Interaction features help capture complex relationships between variables. In this case, the interaction between education (via 'education-num') and work intensity ('hours-per-week') may reveal underlying patterns related to social or economic outcomes.

In [17]:
# Create an interaction feature "education_hours_interaction": education-num multiplied by hours-per-week (as a proxy for workload vs. education level)
df['education_hours_interaction'] = df['education-num'] * df['hours-per-week']

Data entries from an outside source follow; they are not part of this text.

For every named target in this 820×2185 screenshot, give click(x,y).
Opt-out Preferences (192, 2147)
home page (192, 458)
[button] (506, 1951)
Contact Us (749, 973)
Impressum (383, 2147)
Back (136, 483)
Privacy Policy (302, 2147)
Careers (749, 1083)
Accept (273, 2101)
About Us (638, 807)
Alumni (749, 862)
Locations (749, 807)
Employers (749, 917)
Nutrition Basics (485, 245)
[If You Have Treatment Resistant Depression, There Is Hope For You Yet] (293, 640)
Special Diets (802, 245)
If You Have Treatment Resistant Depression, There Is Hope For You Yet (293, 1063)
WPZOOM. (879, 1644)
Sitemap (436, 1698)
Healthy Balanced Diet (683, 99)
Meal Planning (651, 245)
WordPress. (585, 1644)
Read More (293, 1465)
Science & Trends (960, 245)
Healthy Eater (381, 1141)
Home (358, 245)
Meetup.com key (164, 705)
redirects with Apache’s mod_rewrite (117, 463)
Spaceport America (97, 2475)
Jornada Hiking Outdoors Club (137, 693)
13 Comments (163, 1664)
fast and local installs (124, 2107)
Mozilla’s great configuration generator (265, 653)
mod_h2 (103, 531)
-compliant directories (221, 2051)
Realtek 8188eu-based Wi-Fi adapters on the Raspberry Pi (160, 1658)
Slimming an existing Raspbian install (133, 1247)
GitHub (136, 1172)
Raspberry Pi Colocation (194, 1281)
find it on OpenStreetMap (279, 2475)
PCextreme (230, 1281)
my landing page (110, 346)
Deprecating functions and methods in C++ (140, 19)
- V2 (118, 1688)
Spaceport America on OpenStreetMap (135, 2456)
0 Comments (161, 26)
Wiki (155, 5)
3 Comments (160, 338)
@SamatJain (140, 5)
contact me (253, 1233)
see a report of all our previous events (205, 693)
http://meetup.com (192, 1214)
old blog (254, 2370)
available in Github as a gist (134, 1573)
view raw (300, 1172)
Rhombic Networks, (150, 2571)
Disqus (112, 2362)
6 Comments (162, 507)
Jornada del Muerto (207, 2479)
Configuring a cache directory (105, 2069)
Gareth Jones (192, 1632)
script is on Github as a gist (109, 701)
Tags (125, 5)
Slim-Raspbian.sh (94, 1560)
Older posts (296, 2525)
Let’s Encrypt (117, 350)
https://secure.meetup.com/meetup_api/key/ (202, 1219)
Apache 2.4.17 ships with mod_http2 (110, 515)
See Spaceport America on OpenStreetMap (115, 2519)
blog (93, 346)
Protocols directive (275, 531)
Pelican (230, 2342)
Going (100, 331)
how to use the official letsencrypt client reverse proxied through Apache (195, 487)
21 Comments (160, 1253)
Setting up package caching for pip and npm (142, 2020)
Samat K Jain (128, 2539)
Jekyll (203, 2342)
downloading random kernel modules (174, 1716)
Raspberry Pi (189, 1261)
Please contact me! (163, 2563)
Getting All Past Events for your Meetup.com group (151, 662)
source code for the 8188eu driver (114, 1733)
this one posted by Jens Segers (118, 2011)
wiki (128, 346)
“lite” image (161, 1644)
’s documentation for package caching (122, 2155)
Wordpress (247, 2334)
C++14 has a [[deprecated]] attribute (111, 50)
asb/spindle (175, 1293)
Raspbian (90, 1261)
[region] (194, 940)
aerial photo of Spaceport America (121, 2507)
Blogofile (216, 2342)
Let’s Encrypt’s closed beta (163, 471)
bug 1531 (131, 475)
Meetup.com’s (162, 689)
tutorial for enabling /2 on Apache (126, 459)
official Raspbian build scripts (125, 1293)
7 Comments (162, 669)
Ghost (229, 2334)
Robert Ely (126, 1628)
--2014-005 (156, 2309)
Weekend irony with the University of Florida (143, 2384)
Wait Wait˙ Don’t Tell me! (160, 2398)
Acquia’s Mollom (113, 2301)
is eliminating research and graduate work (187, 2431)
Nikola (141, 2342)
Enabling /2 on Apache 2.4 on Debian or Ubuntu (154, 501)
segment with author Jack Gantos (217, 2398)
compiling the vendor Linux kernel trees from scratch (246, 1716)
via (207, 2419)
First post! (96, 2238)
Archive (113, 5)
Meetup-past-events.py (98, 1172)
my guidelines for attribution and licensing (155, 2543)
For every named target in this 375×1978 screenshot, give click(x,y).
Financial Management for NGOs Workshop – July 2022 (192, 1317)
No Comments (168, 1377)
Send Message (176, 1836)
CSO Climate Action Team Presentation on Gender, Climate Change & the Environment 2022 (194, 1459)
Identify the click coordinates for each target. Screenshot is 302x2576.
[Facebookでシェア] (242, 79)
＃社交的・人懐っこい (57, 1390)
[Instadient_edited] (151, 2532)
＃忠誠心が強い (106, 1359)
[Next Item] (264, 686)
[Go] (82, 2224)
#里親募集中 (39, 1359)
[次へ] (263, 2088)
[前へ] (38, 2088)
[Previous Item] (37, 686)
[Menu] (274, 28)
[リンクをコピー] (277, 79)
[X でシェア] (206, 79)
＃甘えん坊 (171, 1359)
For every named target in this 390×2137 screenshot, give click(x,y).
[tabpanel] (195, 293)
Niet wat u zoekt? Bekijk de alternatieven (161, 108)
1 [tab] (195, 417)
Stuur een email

# **Step 5 : Encoding Categorical Data**

**One-Hot Encoding:** Converts multiple categorical values into binary columns to prevent ordinality.


In [21]:
# One-hot encode the categorical columns (sex, workclass, education, etc.).
categorical_cols_to_encode = [col for col in categorical_columns if col != 'income']
df_encoded = pd.get_dummies(df, columns=categorical_cols_to_encode)



**Label Encoding for Income:** Maps income to binary labels for binary classification tasks.

In [27]:
# Use label encoding for the income column, converting ≤50K to 0 and 50K to 1.
le = LabelEncoder()
df_encoded['income'] = le.fit_transform(df_encoded['income'])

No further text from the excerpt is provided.